Saved data entries
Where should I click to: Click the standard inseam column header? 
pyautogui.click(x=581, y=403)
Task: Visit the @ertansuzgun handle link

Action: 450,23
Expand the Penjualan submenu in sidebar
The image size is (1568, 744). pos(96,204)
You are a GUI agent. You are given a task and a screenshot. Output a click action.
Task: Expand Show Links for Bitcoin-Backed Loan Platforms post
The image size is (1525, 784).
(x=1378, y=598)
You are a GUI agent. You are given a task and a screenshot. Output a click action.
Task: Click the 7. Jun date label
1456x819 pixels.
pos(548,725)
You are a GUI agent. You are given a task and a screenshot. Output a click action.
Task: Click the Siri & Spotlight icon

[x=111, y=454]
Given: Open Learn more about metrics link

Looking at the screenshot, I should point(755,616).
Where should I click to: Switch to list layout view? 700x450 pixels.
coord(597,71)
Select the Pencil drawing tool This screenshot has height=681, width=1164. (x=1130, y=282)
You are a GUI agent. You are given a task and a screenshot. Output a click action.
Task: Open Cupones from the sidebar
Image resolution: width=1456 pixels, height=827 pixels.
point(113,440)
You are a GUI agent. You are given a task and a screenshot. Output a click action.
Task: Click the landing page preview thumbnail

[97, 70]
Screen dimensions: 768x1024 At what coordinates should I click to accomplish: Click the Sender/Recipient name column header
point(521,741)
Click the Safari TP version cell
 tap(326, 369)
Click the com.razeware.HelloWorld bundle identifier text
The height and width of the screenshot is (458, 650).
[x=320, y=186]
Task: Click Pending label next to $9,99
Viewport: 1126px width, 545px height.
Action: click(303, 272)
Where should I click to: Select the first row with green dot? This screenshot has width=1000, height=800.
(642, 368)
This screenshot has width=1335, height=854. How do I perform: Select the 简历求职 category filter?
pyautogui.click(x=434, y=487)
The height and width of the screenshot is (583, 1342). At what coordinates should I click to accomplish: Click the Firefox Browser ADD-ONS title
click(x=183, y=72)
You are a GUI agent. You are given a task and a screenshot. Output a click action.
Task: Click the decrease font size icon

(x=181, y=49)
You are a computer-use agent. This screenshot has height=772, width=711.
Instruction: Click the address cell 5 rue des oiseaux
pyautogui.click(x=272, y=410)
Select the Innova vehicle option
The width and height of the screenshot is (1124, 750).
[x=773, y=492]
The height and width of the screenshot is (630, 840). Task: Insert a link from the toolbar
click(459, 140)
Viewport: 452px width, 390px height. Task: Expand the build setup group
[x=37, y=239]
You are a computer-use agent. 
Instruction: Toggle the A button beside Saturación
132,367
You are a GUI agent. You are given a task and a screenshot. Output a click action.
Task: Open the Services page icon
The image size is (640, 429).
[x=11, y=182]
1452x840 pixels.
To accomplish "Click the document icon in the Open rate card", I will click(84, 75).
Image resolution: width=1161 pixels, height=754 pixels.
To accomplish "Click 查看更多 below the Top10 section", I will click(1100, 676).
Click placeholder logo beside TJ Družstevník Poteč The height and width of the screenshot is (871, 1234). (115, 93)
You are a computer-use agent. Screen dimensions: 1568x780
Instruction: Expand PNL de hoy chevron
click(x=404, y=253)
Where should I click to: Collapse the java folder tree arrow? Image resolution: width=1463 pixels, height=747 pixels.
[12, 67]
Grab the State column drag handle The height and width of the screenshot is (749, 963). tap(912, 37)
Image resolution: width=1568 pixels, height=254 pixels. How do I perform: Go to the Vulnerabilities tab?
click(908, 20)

● **Work to be completed**: Copy out all of the records verbatim.

● **Result for this exercise**:
Where should I click to: Click the standard inseam column header? 
pyautogui.click(x=581, y=403)
Task: Visit the @ertansuzgun handle link

Action: 450,23
Expand the Penjualan submenu in sidebar
The image size is (1568, 744). pos(96,204)
You are a GUI agent. You are given a task and a screenshot. Output a click action.
Task: Expand Show Links for Bitcoin-Backed Loan Platforms post
The image size is (1525, 784).
(x=1378, y=598)
You are a GUI agent. You are given a task and a screenshot. Output a click action.
Task: Click the 7. Jun date label
1456x819 pixels.
pos(548,725)
You are a GUI agent. You are given a task and a screenshot. Output a click action.
Task: Click the Siri & Spotlight icon

[x=111, y=454]
Given: Open Learn more about metrics link

Looking at the screenshot, I should point(755,616).
Where should I click to: Switch to list layout view? 700x450 pixels.
coord(597,71)
Select the Pencil drawing tool This screenshot has height=681, width=1164. (x=1130, y=282)
You are a GUI agent. You are given a task and a screenshot. Output a click action.
Task: Open Cupones from the sidebar
Image resolution: width=1456 pixels, height=827 pixels.
point(113,440)
You are a GUI agent. You are given a task and a screenshot. Output a click action.
Task: Click the landing page preview thumbnail

[97, 70]
Screen dimensions: 768x1024 At what coordinates should I click to accomplish: Click the Sender/Recipient name column header
point(521,741)
Click the Safari TP version cell
 tap(326, 369)
Click the com.razeware.HelloWorld bundle identifier text
The height and width of the screenshot is (458, 650).
[x=320, y=186]
Task: Click Pending label next to $9,99
Viewport: 1126px width, 545px height.
Action: click(303, 272)
Where should I click to: Select the first row with green dot? This screenshot has width=1000, height=800.
(642, 368)
This screenshot has width=1335, height=854. How do I perform: Select the 简历求职 category filter?
pyautogui.click(x=434, y=487)
The height and width of the screenshot is (583, 1342). At what coordinates should I click to accomplish: Click the Firefox Browser ADD-ONS title
click(x=183, y=72)
You are a GUI agent. You are given a task and a screenshot. Output a click action.
Task: Click the decrease font size icon

(x=181, y=49)
You are a computer-use agent. This screenshot has height=772, width=711.
Instruction: Click the address cell 5 rue des oiseaux
pyautogui.click(x=272, y=410)
Select the Innova vehicle option
The width and height of the screenshot is (1124, 750).
[x=773, y=492]
The height and width of the screenshot is (630, 840). Task: Insert a link from the toolbar
click(459, 140)
Viewport: 452px width, 390px height. Task: Expand the build setup group
[x=37, y=239]
You are a computer-use agent. 
Instruction: Toggle the A button beside Saturación
132,367
You are a GUI agent. You are given a task and a screenshot. Output a click action.
Task: Open the Services page icon
The image size is (640, 429).
[x=11, y=182]
1452x840 pixels.
To accomplish "Click the document icon in the Open rate card", I will click(84, 75).
Image resolution: width=1161 pixels, height=754 pixels.
To accomplish "Click 查看更多 below the Top10 section", I will click(1100, 676).
Click placeholder logo beside TJ Družstevník Poteč The height and width of the screenshot is (871, 1234). (115, 93)
You are a computer-use agent. Screen dimensions: 1568x780
Instruction: Expand PNL de hoy chevron
click(x=404, y=253)
Where should I click to: Collapse the java folder tree arrow? Image resolution: width=1463 pixels, height=747 pixels.
[12, 67]
Grab the State column drag handle The height and width of the screenshot is (749, 963). tap(912, 37)
Image resolution: width=1568 pixels, height=254 pixels. How do I perform: Go to the Vulnerabilities tab?
click(908, 20)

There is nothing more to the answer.